## Task goal:
Count the lines of the items below that contain the word "font". Reply with only that number.
# Start of Given records
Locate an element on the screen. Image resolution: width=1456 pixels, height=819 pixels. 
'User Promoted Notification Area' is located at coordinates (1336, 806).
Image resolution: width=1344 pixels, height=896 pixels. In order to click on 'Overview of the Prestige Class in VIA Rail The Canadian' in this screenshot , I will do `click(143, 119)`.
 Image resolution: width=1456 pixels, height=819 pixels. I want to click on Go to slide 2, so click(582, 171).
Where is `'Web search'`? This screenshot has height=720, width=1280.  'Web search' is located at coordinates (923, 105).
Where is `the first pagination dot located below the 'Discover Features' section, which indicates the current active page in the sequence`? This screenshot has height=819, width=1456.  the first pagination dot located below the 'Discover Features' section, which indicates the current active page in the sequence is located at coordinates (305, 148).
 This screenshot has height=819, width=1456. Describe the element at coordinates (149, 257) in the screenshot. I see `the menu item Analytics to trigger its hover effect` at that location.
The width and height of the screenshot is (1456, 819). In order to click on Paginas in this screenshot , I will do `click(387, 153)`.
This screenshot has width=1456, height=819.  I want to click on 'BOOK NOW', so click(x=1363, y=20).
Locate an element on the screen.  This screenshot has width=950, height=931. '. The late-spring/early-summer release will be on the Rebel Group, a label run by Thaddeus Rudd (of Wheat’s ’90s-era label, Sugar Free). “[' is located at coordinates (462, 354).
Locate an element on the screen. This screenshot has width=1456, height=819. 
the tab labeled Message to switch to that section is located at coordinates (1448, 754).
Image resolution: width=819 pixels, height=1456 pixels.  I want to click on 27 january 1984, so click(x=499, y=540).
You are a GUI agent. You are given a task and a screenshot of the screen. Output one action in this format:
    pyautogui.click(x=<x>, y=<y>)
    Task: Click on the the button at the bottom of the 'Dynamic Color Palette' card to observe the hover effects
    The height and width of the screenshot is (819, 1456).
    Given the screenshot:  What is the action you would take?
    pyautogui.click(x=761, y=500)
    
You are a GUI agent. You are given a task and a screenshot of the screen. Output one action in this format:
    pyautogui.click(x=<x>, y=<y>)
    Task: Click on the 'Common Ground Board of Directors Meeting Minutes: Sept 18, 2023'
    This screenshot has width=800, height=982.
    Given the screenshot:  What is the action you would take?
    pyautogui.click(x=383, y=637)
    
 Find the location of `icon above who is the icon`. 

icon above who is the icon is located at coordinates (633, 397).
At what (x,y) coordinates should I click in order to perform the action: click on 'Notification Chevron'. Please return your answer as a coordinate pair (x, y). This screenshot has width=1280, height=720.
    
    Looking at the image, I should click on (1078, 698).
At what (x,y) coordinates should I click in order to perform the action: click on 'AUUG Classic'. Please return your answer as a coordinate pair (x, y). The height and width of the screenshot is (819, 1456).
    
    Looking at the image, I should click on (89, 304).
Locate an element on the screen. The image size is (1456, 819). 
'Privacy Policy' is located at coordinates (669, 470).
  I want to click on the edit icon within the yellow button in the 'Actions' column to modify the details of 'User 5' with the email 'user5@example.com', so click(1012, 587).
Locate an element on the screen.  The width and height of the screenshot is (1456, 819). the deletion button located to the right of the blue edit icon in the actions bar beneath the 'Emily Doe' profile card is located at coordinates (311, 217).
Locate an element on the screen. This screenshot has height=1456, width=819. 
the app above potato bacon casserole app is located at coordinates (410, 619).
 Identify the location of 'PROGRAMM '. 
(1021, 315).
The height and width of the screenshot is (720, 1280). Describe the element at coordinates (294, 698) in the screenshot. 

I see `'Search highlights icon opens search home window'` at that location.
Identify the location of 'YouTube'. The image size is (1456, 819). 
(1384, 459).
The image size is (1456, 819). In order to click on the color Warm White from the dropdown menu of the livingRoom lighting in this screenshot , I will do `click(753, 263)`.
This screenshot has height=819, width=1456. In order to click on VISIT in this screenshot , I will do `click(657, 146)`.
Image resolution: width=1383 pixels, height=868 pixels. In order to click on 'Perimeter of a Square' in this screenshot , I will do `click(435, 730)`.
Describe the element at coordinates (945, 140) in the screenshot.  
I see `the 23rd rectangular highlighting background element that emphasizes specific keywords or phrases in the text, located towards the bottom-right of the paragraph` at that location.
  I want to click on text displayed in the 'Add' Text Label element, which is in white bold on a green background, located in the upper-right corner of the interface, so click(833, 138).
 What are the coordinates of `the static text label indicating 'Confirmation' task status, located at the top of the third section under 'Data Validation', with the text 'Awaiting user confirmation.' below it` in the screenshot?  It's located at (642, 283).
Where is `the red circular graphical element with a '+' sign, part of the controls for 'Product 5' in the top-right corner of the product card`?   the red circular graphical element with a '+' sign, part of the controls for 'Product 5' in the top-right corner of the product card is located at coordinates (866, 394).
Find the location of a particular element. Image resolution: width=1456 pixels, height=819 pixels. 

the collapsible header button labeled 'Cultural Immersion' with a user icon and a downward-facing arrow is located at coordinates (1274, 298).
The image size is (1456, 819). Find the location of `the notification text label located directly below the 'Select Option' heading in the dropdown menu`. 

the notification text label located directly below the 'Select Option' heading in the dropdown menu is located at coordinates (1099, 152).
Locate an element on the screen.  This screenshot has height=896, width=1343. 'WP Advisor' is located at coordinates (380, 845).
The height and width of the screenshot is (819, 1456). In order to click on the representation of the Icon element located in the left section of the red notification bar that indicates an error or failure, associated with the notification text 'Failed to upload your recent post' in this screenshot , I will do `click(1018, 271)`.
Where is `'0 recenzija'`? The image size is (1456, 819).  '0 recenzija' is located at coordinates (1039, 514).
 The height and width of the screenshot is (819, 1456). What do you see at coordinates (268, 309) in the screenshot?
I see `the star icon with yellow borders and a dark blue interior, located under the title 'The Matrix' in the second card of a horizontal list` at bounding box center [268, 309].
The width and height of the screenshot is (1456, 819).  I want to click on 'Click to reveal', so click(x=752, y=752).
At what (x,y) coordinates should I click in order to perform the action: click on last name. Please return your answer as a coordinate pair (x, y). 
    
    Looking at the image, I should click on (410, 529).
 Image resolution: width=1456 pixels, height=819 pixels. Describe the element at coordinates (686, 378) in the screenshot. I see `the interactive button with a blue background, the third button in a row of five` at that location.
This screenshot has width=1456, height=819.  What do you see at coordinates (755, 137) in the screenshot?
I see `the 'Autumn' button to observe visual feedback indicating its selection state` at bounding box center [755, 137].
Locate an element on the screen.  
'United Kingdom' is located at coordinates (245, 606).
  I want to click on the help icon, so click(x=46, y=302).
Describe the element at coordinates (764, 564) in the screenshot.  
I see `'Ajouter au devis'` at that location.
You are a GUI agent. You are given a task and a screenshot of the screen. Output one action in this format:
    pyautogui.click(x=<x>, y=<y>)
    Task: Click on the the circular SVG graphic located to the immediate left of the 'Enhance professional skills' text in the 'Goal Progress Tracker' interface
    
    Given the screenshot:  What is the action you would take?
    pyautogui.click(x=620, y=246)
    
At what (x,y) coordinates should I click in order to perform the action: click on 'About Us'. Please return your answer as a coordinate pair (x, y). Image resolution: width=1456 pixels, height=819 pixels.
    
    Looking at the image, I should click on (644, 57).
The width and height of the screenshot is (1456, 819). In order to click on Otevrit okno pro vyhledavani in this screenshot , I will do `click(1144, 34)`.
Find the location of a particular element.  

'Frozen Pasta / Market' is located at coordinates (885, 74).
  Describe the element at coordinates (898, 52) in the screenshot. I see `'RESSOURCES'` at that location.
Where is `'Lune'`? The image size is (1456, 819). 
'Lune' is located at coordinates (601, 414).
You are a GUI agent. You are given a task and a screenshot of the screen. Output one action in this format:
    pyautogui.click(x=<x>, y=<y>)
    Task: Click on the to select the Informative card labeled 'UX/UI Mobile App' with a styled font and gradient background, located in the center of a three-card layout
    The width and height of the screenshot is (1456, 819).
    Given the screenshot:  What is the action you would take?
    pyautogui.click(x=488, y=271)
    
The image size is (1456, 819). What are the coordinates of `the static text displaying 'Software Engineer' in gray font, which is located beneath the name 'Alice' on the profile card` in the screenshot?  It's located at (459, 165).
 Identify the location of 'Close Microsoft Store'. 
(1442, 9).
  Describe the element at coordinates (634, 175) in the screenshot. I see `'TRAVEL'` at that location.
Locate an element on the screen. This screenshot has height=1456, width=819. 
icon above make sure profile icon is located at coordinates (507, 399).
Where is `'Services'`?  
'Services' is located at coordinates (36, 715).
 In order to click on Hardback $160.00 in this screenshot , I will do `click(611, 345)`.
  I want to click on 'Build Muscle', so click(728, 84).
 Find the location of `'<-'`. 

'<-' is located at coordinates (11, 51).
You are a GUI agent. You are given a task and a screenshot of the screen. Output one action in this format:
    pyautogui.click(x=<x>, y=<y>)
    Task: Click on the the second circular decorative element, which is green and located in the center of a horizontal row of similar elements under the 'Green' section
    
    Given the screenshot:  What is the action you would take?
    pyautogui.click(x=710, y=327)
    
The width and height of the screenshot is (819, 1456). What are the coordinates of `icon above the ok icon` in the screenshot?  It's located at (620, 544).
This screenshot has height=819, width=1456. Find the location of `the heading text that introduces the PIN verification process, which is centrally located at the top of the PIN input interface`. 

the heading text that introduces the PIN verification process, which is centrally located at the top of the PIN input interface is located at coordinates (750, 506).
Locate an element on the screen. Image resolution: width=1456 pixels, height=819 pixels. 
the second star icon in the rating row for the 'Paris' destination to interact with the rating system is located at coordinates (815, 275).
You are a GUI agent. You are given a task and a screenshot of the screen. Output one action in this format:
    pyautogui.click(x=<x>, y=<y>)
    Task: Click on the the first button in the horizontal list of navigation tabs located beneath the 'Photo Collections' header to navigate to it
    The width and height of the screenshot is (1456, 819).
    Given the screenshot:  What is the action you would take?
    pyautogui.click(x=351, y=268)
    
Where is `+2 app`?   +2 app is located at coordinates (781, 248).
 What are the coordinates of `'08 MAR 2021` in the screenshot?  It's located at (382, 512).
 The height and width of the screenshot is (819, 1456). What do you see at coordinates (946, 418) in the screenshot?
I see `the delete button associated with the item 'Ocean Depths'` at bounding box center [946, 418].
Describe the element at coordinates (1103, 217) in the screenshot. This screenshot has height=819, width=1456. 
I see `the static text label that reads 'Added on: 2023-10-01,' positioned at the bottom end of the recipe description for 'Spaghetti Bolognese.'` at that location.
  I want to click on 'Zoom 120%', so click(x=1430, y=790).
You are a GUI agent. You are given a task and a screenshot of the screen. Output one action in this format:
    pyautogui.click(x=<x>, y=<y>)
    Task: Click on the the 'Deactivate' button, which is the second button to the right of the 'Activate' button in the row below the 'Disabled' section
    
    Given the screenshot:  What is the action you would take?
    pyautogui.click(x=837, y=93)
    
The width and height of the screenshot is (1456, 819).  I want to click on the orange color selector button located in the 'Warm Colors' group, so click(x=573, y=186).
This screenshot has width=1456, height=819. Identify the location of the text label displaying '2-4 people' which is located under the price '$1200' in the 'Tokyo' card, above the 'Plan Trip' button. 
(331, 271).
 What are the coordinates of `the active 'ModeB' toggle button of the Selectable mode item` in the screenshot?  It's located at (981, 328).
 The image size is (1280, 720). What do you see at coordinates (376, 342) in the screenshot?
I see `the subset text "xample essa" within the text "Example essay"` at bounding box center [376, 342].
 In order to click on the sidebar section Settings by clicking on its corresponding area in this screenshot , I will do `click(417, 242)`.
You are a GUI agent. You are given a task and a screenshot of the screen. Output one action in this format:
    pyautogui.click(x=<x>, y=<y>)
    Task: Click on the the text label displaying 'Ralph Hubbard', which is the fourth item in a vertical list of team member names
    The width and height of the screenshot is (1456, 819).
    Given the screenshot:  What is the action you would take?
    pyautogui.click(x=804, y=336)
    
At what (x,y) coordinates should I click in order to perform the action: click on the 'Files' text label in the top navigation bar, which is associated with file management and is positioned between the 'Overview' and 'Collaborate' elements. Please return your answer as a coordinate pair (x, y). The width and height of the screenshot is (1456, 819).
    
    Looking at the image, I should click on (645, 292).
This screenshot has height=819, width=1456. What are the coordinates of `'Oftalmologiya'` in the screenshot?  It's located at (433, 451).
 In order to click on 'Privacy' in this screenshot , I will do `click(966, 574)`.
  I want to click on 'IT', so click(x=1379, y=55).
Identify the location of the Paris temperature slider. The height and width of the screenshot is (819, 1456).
# End of Given records
## Result for this task:
2